Data records START

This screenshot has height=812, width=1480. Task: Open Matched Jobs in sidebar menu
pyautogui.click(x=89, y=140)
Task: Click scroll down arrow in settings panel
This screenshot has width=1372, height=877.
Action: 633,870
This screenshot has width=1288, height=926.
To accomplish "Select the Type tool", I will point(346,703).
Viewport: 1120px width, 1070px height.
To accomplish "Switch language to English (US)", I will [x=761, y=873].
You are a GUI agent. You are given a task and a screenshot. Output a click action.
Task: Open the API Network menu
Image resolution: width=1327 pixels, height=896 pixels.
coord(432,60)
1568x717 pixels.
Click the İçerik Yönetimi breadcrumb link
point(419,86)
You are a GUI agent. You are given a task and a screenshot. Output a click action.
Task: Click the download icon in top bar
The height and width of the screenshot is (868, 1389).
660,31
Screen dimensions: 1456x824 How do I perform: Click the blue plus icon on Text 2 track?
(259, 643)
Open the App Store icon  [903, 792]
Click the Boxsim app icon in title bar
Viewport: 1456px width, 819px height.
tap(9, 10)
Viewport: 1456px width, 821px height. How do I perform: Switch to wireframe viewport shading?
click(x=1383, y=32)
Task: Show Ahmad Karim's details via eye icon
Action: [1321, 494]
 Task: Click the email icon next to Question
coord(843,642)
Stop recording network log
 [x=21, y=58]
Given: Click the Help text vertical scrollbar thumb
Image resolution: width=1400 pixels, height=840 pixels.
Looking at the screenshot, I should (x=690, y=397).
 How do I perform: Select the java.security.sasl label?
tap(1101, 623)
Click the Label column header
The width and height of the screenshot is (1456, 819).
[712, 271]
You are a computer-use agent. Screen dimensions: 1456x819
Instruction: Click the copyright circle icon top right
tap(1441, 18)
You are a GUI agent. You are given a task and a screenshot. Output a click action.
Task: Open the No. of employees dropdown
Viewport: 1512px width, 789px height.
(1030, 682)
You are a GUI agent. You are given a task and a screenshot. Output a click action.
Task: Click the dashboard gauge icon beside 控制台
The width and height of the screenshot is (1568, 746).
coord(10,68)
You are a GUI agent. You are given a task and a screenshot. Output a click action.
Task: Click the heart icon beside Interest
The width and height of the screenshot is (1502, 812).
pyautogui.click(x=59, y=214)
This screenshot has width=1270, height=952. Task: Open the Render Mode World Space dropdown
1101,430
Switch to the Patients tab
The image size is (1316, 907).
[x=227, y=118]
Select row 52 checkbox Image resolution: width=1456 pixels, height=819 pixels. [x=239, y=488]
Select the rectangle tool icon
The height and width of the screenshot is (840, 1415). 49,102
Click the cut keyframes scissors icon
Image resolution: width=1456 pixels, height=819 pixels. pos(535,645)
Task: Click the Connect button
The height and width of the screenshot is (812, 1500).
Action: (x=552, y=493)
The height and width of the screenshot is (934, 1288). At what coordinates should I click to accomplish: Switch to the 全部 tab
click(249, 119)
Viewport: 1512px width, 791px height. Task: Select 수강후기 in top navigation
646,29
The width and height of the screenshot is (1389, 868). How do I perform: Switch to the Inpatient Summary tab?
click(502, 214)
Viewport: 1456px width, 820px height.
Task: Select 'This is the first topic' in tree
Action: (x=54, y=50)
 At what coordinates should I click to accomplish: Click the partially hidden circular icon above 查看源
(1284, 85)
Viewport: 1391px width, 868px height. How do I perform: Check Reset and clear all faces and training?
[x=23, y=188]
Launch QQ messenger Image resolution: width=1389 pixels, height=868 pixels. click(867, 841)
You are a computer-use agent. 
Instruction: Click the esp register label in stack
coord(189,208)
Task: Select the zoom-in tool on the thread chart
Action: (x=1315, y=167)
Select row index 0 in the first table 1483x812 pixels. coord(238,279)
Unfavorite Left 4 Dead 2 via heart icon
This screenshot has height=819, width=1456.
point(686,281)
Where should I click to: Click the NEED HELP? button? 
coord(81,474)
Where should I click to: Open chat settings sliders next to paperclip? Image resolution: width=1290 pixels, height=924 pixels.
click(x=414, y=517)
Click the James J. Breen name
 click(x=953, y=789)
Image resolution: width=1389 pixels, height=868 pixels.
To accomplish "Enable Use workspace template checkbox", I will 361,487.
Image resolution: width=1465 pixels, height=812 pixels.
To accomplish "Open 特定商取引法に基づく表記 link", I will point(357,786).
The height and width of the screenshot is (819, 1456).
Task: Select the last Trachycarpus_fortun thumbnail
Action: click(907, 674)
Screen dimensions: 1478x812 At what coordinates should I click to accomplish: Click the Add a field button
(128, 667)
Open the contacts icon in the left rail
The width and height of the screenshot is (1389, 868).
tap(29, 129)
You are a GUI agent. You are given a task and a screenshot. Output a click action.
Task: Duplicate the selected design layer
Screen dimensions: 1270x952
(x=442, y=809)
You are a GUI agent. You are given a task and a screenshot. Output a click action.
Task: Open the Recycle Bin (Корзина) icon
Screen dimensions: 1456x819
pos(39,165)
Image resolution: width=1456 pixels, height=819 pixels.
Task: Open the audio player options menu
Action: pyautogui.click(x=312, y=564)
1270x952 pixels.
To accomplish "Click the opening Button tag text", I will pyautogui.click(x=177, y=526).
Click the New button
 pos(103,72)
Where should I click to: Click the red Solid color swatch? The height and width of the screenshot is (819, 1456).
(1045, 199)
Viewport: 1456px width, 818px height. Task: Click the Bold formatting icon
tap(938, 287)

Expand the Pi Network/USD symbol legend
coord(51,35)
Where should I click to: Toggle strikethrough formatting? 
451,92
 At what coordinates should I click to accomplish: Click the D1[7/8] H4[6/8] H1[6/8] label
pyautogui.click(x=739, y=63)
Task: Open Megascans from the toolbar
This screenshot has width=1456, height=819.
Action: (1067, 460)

Data records END

Search the records for the string "computer" and, wherever a line contains it, please copy that line.

Task output
You are a computer-use agent. Screen dimensions: 1456x819
You are a computer-use agent. 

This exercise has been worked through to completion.